Steeds meer Belgen, vooral jongeren, raken verslaafd aan hun computer. Naar schatting 30 000 landgenoten zouden per week meer dan 35 uur voor hun scherm zitten. Uit een enquête van een huisarts in het Limburgse Zolder blijkt dat in een klas van 14-jarigen, tijdens de krokusvakantie, iedereen gemiddeld vijf uur per dag achter de computer zit. De arts vraagt de overheid om de nefaste gevolgen van computerverslaving, zoals fysieke klachten en asociaal gedrag, te erkennen en preventiecampagnes te lanceren.

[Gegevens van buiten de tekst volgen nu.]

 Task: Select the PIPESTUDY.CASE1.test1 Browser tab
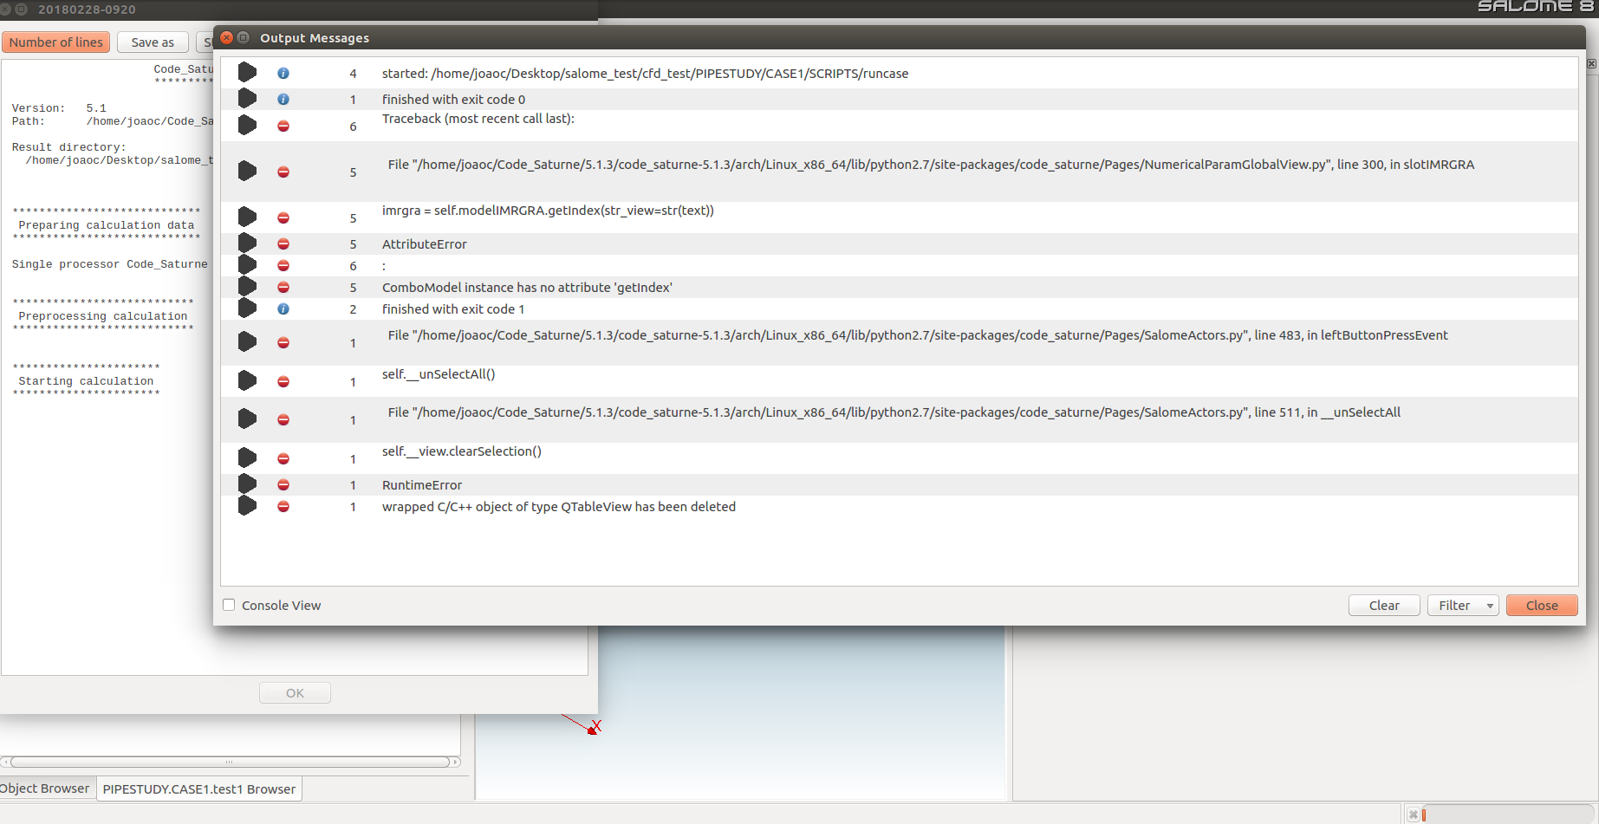point(199,789)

Graag kreeg ik een antwoord op de volgende vragen :

1. Hoeveel jongeren in ons land worden jaarlijks met een computerverslaving gediagnosticeerd ?

2. Is de regering van plan een preventiecampagne op te zetten die jongeren en hun ouders tegen de gevaren van een computerverslaving waarschuwt ?

3. Welke (andere) maatregelen wil de regering nemen om computerverslaving bij jongeren tegen te gaan ?

Antwoord : Ik heb de eer het geachte lid als volgt te antwoorden.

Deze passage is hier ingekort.